Temptation Leading down in an Abyss. Image source: https://hhfo-5.weebly.com/an-artist-is-born.html

At the age of nineteen, Rose moved to New York to work as a contributing illustrator for various popular periodicals like Truth, Sunday Magazine, Harper’s Bazarr, and Cosmopolitan. In 1896, she published a comic strip entitled “The Old Subscriber Calls” and became the first female comic strip artist in the United States. She joined the Puck staff in 1897 and was the only female member until 1903.[3]

The Kewpie character didn’t come about until 1909, when Rose’s career was already well-established. The little cupids first appeared in magazines, and their massive popularity led to Rose creating dolls of the characters in 1913. Rose and her sister Callista worked with New York artists to develop the dolls, which were first produced in factories in Germany, then production expanded to France and Belgium, as well. In addition to being cute little figures, they also were unfailingly kind, respectful, and loving to one another in their cartoons; these little characters were an extremely visible way for Rose O’Neill to share her world-view with her audience.

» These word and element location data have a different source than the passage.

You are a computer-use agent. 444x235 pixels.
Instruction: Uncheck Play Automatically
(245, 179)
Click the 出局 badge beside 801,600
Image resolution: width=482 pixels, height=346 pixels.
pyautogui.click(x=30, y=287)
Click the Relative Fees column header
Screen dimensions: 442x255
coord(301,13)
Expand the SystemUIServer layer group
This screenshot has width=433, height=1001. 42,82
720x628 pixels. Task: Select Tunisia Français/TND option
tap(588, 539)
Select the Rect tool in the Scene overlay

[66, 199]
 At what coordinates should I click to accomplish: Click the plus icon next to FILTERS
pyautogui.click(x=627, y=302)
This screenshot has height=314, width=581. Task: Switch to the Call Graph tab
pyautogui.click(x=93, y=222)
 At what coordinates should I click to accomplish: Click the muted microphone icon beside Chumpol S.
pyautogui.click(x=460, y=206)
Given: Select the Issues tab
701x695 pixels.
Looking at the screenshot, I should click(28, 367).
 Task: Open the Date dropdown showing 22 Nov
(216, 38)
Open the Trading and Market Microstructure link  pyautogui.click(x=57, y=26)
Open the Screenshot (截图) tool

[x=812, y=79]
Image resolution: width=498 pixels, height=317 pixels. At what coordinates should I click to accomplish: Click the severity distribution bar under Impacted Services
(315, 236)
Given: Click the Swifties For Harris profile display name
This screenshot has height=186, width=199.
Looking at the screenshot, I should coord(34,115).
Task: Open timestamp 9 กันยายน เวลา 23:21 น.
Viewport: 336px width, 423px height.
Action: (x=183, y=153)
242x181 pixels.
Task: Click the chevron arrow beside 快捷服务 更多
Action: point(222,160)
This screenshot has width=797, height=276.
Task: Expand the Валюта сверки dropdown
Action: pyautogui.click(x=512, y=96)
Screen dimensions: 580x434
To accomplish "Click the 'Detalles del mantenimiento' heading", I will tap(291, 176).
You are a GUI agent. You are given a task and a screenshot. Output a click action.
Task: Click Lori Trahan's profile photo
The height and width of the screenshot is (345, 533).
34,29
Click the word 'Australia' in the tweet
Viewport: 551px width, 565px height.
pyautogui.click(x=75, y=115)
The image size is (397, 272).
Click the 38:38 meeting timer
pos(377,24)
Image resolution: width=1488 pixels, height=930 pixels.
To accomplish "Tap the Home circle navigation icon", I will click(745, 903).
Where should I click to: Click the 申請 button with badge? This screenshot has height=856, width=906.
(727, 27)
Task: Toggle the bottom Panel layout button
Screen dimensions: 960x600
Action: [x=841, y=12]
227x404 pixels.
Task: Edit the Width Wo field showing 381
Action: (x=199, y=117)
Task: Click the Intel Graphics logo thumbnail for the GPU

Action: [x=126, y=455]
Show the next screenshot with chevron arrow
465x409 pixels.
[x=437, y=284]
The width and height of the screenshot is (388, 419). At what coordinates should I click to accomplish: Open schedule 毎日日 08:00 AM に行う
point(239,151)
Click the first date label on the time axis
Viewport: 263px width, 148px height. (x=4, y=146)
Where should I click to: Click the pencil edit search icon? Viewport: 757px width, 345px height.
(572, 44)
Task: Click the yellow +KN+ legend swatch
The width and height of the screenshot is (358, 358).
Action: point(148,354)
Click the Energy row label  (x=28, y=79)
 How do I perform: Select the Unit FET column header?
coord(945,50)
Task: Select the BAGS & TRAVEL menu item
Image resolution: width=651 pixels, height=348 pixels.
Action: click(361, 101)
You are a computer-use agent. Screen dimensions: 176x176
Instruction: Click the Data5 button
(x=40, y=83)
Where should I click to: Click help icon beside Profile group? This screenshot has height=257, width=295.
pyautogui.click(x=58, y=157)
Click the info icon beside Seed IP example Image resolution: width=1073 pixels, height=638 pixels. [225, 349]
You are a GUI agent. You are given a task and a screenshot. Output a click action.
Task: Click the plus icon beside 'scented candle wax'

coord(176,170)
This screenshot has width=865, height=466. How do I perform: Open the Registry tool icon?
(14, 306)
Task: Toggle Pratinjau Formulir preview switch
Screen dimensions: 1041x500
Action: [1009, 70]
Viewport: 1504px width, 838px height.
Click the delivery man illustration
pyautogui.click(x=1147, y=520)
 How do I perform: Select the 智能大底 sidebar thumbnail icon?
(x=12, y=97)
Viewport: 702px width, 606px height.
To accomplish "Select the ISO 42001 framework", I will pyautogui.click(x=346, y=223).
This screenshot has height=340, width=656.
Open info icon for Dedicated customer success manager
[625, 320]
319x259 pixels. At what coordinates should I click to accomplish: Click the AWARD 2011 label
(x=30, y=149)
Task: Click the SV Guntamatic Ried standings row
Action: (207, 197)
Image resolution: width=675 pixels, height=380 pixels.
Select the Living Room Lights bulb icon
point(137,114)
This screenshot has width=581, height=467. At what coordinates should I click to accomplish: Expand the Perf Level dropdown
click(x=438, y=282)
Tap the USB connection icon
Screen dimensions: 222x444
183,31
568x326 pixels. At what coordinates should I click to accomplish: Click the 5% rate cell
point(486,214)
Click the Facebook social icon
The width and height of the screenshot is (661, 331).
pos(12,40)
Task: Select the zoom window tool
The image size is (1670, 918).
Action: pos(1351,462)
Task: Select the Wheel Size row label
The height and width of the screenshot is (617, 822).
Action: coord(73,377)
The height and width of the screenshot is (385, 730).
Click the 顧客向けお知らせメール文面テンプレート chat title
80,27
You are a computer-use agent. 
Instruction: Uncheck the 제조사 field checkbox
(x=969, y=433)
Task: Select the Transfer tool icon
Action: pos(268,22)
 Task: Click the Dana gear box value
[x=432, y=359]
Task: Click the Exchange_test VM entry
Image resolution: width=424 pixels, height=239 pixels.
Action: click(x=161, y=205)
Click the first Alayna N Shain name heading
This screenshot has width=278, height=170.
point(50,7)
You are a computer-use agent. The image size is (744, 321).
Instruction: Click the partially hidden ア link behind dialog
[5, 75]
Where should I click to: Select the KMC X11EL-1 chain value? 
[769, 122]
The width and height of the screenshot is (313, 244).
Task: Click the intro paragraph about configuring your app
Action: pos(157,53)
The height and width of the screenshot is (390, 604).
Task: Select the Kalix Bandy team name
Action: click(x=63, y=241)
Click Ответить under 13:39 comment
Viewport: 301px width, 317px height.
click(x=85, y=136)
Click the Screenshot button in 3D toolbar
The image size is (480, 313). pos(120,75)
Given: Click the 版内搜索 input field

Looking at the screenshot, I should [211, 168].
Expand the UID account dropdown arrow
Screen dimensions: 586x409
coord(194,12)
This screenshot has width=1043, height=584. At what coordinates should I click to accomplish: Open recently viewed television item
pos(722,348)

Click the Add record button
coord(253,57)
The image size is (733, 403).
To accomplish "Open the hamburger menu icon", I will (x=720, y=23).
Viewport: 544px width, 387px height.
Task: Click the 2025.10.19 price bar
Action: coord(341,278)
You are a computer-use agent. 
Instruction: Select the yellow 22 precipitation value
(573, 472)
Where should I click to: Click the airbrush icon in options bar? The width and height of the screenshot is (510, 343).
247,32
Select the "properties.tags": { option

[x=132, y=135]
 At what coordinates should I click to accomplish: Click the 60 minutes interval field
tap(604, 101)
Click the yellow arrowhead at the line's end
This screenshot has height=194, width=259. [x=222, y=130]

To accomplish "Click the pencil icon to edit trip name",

An original Kewpie doll, c. 1915. Image courtesy of the Douglas County Historical Society.

Meanwhile, Rose’s popularity was skyrocketing, and she became the highest-paid female illustrator of the day, worth $1.4 million in 1914.[4] She was an influential force in both the art world and politics. She hosted salons in her spacious New York apartment, and spent time studying in Europe, most notably with Auguste Rodin.[5] She was also dedicated to suffrage and other social causes, not hesitating to use her wealth and popularity to improve the situations of others. She firmly disagreed with the fashion trends of her day that saw women being cinched into restrictive corsets – she preferred looser-fitting robe-like dresses that were referred to as “flyin’ squirrel dresses” by natives from the Ozarks (the O’Neill family’s final home and the setting for Rose’s retirement). She also took issue with popular depictions of Black subjects in mainstream art, where they were often shown with grotesque or otherwise exaggerated features. She was one of the first illustrators to buck this trend, using the same stylization techniques for all of her characters.

Suffrage poster by Rose O’Neill. Image source: https://historical.ha.com/itm/political/posters-and-broadsides-1896-present-/votes-for-women-rose-o-neill-kewpie-poster-perhaps-the-most-sought-after-of-all-woman-s-suffrage-items/a/6181-43174.s

The production of Kewpies slowed drastically during WWI, and only regained some of their former popularity, in part because of the arrival of another cartoon – Mickey Mouse.[6] But Rose O’Neill continued producing artwork – she lived in Paris for most of the 1920’s, where she produced more “serious” work. During this time, she exhibited at the Galerie Devambez and was elected to the Société Coloniale des Artistes Français. She returned to the United States in 1927, and spent much of the rest of her life living at Bonniebrook, her family’s estate near Branson, Missouri.

“The Eternal Gesture,” Rose O’Neill. 1920. Image source: https://en.wikipedia.org/wiki/Rose_O%27Neill#/media/File:The_Eternal_Gesture,_by_Rose_O’Neill.jpg

[1] Dunbier, Lonnie. “O’Neill, Rose Cecil.” Courtesy of Museum of Nebraska Art.

[2] Rose O’Neill and Miriam Formanek-Brunell, The Story of Rose O’Neill: An Autobiography (Columbia, MO: University of Missouri Press, 1997), 44.

[3] Ibid, 16.

[4] Bossert, Jill. “1999 Hall of Fame Inductee: Rose O’Neill,” Society of Illustrators, 1999.

[5] Buhr, Sarah. Frolic of the Mind: The Illustrious Life of Rose O’Neill, 35.

[6] Dunbier, Lonnie. “O’Neill, Rose Cecil.” Courtesy of Museum of Nebraska Art.